Dari sudut rumah mereka, tampak Nabila sedang mengimpaukan kerbau. Pemandangan seperti itu terasa langka, sungguh jarang terlihat anak se usia mereka.

Di tengah era teknologi saat ini, gadis se usia Nabila sedang sibuk dengan gadget dan selfi, Nabila tidak bisa begitu. Kerbau dan kubangan menjadi teman sehari-hari Nabila.

Jelang magrib, deru motor butut mendekati rumah tersebut. Ternyata itu Rasip, ia tengah menuju rumah, lengak lengok motornya mengiringi jalan setapak dengan laju pelan.

Setibanya di rumah, Rasip menyapa kami dari beberapa media yang bertandang ke rumahnya itu, lalu ia mengisaratkan agar Nabila menghidupkan lampu togok.

"Bil, hidupkan lampu nak, hari lah kalam (hari sudah gelap)," kata Rasip pada Nabila.

Usai magrib, Rasip menceritakan kisahnya. Sementara istrinya tengah menanak nasi dari tungku. Kepulan asap dari kayu bakar dan daun kelapa itu melayang-layang hingga ke atas ubun-ubun Rasip.

"Sudah tiga belas tahun kami tinggal di sini dan belum pernah merasakan terangnya listrik. Apalagi nonton tv di rumah," kata Rasip.

Jika ingin menonton tv mereka akan pergi ke kedai atau rumah tetangga dengan mengendarai sepeda motor. Berempat mereka di atasnya.

"Bagi saya hidup seperti ini sudah biasa namun sedih saya jika melihat anak-anak harus begini. Meskipun mereka tidak pernah mengeluh secara langsung, namun saya tahu apa yang ada dalam hati anak saya," kata Rasip sambil melirik ke dua buah hatinya.

Rasip mengatakan, ia tambah risau ketika Nabila menangis dan mengadu ke pada ibunya bahwa ia dibuli oleh teman sekolah.

"Anak saya selalu menangis ketika ia diolok-olok oleh teman sekelasnya.
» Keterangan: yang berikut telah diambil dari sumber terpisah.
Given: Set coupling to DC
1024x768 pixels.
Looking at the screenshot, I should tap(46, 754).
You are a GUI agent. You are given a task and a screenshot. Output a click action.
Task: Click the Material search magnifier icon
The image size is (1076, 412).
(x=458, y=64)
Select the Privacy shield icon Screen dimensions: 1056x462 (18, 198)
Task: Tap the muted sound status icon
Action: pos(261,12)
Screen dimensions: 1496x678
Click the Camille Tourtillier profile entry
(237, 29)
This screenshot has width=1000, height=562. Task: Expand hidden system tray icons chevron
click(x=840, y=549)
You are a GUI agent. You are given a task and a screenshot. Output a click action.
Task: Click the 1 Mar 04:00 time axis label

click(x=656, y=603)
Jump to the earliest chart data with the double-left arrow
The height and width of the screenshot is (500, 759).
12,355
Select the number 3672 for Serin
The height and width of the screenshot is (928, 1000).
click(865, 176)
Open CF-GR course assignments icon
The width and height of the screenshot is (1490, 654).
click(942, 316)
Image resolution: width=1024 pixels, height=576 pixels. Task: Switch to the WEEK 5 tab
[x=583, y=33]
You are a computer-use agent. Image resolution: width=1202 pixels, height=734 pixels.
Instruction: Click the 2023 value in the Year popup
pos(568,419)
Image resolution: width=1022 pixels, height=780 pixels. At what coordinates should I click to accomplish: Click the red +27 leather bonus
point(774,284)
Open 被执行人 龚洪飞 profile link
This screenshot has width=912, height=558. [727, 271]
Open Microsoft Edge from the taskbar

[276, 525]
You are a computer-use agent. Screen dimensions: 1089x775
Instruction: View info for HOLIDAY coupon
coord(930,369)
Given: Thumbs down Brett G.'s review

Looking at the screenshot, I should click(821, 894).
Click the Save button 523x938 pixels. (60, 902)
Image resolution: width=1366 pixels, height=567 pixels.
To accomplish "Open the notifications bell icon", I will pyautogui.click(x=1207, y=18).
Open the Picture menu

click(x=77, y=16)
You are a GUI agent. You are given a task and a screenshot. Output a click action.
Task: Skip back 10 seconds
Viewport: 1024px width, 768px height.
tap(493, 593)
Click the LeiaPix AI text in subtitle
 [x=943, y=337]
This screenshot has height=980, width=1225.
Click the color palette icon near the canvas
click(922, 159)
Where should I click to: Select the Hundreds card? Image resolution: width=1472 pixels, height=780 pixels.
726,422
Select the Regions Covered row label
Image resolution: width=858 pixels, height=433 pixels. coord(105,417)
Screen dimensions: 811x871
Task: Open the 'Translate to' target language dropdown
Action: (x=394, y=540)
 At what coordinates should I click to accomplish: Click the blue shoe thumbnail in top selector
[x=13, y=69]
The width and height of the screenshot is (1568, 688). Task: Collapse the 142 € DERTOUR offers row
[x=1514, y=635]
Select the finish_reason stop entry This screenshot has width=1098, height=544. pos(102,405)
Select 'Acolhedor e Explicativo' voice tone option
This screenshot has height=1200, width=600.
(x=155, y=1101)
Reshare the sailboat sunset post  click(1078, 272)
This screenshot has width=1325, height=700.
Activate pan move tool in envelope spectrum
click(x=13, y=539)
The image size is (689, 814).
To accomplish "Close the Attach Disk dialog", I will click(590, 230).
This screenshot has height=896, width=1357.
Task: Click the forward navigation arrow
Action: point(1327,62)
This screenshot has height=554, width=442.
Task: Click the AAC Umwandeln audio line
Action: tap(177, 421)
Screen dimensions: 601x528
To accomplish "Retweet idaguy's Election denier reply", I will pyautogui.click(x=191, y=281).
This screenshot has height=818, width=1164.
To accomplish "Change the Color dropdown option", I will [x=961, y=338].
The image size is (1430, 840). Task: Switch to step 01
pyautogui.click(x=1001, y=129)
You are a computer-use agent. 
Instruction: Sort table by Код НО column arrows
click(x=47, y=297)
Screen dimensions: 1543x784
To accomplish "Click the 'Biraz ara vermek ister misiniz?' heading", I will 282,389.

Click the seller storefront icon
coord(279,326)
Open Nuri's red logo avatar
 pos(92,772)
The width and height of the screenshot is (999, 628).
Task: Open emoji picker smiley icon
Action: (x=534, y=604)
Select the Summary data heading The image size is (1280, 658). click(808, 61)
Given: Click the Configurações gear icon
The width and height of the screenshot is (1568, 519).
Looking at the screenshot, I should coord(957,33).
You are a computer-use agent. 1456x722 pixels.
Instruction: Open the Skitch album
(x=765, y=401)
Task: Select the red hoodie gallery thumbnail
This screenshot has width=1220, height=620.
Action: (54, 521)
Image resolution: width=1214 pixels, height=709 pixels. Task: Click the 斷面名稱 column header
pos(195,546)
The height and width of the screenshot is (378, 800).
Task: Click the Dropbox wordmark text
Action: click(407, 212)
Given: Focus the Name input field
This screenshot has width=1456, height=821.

Nabila dikatakan pemakan babi karena hidup di hutan, dicaci karena tidak punya listrik dan tinggal di lokasi tanpa internet," jelas Rasip.

Sebagai seorang ayah, Rasip tentu marah dan sangat gusar ketika anak gadisnya dicela, dituduh seperti itu. Namun ia tidak bisa berbuat apa-apa selain menghibur Nabila.

"Kalau ingin belajar secara online (daring) Nabila harus pergi ke atas bukit karena cuma di atas sana bisa dapat signal," imbuhnya.

Rasip juga menuturkan sudah ada upaya darinya untuk memasukan listrik ke rumahnya.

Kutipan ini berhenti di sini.